For playlists, the problem arises in that the copied file vanishes immediately once the file handle is released. A command like cp --preserve=mode, which attempts to replicate file attributes after releasing the file, fails.

So in the playlists case, we pretend that the written file exists for 2 seconds after we wrote it. This way, cp --preserve=mode can replicate its attributes onto a ghost file and happily exit without errors.

Rules Engine

The rules engine has two subsystems: the DSL and the rule executor. In this section, we'll go into rule executor performance.

The naive implementation has us searching the SQLite database with LIKE queries, which is not performant. Regex is even less so, which is why we do not support regex matchers (but we support regex actions!).

In Rosé, we instead index all tags into SQLite's Full Text Search (FTS). Every character in a tag is treated as a word, which grants us substring search, at the expense of a twice-as-large read cache. Note that this is not the typical way a FTS engine is used: words are typically words, not individual characters.

However, FTS is not designed to care about ordering, so a search query like Rose would match the substring esoR. This "feature" of FTS leads to false positives. So we introduce an additional fully-accurate Python filtering step on the results of the FTS query. The Python filtering isn't performant enough to run on all results, but it is sufficiently efficient to run on the subset of tracks returned from the FTS query.
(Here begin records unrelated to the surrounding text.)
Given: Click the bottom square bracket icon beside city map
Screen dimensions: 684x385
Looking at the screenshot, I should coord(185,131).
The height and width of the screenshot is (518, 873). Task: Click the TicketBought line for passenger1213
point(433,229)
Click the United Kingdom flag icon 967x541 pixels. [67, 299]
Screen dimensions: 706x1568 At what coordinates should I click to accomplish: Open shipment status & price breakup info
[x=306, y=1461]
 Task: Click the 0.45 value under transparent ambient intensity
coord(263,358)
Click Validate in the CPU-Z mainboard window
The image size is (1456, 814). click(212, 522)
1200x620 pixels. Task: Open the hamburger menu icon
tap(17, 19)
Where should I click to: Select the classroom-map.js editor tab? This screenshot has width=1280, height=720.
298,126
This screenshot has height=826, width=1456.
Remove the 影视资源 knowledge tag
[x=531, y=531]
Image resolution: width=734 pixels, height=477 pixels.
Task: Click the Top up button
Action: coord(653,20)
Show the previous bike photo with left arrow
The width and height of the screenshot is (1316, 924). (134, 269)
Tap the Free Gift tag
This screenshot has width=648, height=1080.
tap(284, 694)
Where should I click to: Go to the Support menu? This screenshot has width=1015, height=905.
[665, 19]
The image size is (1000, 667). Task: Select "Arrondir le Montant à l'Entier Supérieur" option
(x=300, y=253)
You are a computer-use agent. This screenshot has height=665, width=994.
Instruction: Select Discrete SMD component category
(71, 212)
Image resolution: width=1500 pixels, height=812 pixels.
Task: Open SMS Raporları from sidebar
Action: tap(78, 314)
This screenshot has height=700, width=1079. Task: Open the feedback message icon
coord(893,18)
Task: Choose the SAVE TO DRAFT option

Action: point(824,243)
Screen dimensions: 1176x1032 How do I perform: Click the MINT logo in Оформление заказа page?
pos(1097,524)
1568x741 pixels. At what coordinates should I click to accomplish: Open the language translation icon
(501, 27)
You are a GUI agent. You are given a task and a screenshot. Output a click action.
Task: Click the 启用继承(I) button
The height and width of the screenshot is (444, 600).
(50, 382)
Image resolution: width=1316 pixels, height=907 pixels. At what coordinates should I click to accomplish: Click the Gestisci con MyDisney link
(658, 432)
In the very brief testing period, the FTS implementation was around a hundred times faster than the naive LIKE query. Queries that took multiple seconds with LIKE completed in tens of milliseconds with FTS.

Read Cache

The read cache fully encapsulates the SQLite database. Other modules do not read directly from the SQLite database; they use the higher-level read functions from the cache module. (Though we cheap out on tests, which do test against the database directly.)

The read cache's update procedure is optimized to minimize the number of disk accesses, as it's a hot path and quite expensive if implemented poorly. The update procedure first pulls all relevant cached data from SQLite. Stored on each track is the mtime during the previous cache update. The cache update checks whether any files have changed via readdir and stat calls, and only reads the file if the mtime has changed. Throughout the update, we take note of the changes to apply. At the end of the update, we make a few fat SQL queries to batch the writes.

The update procedure is also parallelizable, so we shard workloads across multiple processes when the number of releases to update is greater than 50.

Logging

Logs are written to stderr. Logs are also written to disk: to ${XDG_STATE_HOME:-$HOME/.local/state}/rose/rose.log on Linux and ~/Library/Logs/rose/rose.log on MacOS. Logs are configured to rotate once the log file reaches 20MB. The previous 10 rotations are kept; all older rotations are deleted.

Debug logging can be turned on with the --verbose/-v option. Rosé is heavily instrumented with debug logging. If you stumble upon a bug that you can reproduce, reproduce it with debug logging enabled.

In tests, due to our use of multiple processes for testing the virtual filesystem, some logs may not be displayed by default by pytest. By default, we do not register a logging handler in tests, since pytest registers its own. However, if you run tests with LOG_TEST=1, Rosé will attach its own logging handler, which will print debug logs from other processes on failure.

Language Choice

Python was chosen to make this a quick project, but it's ultimately too unperformant for a virtual filesystem. Bad choice. Thus we were forced to implement a handful of optimizations to keep performance reasonable. I do not have the time to port this to a more performant language.